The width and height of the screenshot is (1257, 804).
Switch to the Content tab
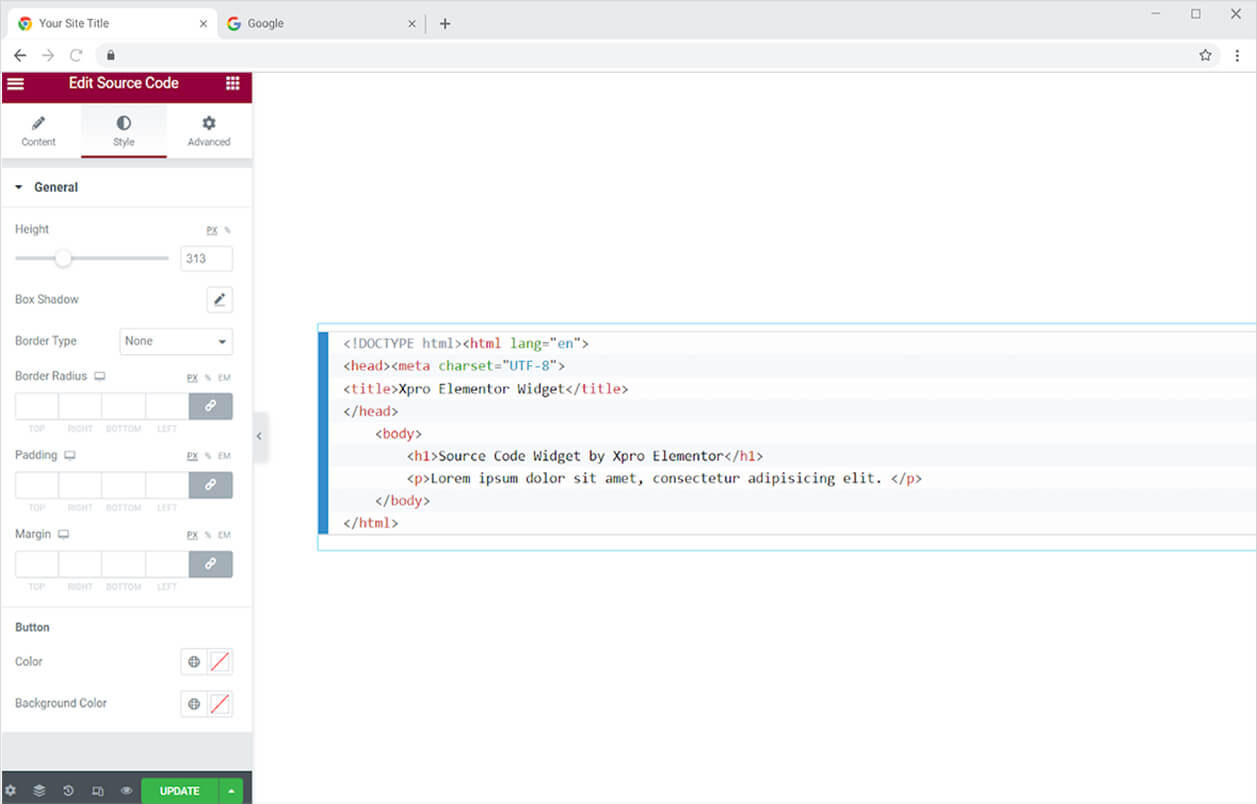39,131
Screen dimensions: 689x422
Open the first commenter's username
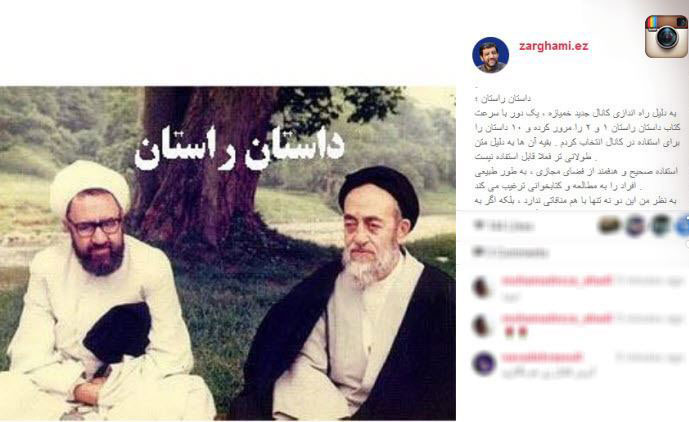[x=557, y=280]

# Task:
Restate each entry word for word; omit the pictures.

# Exercise result:
The width and height of the screenshot is (1257, 804).
Switch to the Content tab
39,131
Screen dimensions: 689x422
Open the first commenter's username
[x=557, y=280]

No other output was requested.